I’m pretty excited about this Christmas. Not because of any presents, because we’re too poor for anything extravagant, and not even really for the fact that it’s a holiday, both TJ and I being fairly agnostic. What I’m really excited about is that one of my oldest and dearest friends, Kori, will be spending Christmas with us, an event in itself but particularly to close the loop on the impactful Christmas of 2010.
I don’t like to admit that I’m in to woo woo stuff like crystals and scented oils, colored candle with meanings inscribed in their wax. It embarrasses me to write life affirmations, though I’m the only one in my family who feels that way. At my mother’s home, at any given time, in any given bathroom, someone has written him or herself a note of encouragement in dry erase marker. “You can do it!” has never been written by me. But all this to say, there are some woo woo things that I believe. I believe in a very simple idea of Karma, and that the Universe is cyclical, and I couldn’t help but wish on the few falling stars I’ve seen.
Just before the Christmas of 2010, I’d moved from NC to Washington for graduate school, as had my best friend, Kori. She was in Seattle while I was in Spokane. In those first few months, we both threw ourselves into silly relationships, the only kind justified by a huge life transition like moving to a place where one is a stranger and wants to fit in as soon as possible. Thankfully, Kori never said that my relationship was much worse than hers, because I think in the long-run of our friendship that was an old conversation. But I had definitely done worse. I’d been dating a guy (from Portland, no less) who wanted to meet up in Seattle for the holiday. Two days before Christmas, I arrived first, parked by the Needle, and waited for him. Three hours and a dead car battery later, he arrived and we tried to carry on. But the next morning, Christmas Eve, I knew something was off but I paid it no mind. He jumped my car and told me to give it a moment to fully charge, while he just popped around the corner for some gas.
Twenty minutes and several unanswered texts later, I knew I’d been left. I called Kori, who was at work, but who quickly picked up on my hysteria, and directed me to her. We bought wine at Trader Joe’s. She made plans out of thin air. And like two single girls (her soon-to-be ex was out of town) we went out and met up with a group of friends who were also orphaned for Christmas.

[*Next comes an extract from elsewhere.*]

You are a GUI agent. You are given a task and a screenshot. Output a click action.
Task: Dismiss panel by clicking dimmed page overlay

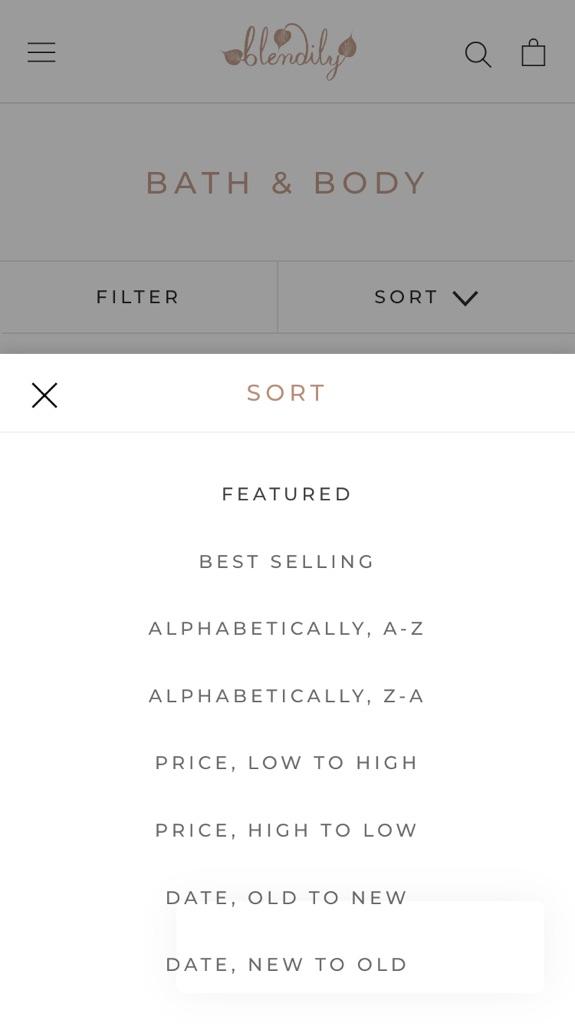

We drank champagne. A lot of champagne. I’m not sure we knew when the night had slipped into Christmas morning. We woke at noon, in her soon-to-be ex’s bed, to the phone ringing: my mother calling. We tried to pretend we hadn’t just woken up as she spoke to us both on speaker phone.
It was, for all the comedy of the situation, a hard Christmas. For the next two years it would be the holiday I dreaded the most. But now, being back on the west coast, and able to spend this holiday with the person who was there for me before makes me excited for the first time in years. And in our woo woo way, we can say an affirmation, light a candle and enjoy our Christmas.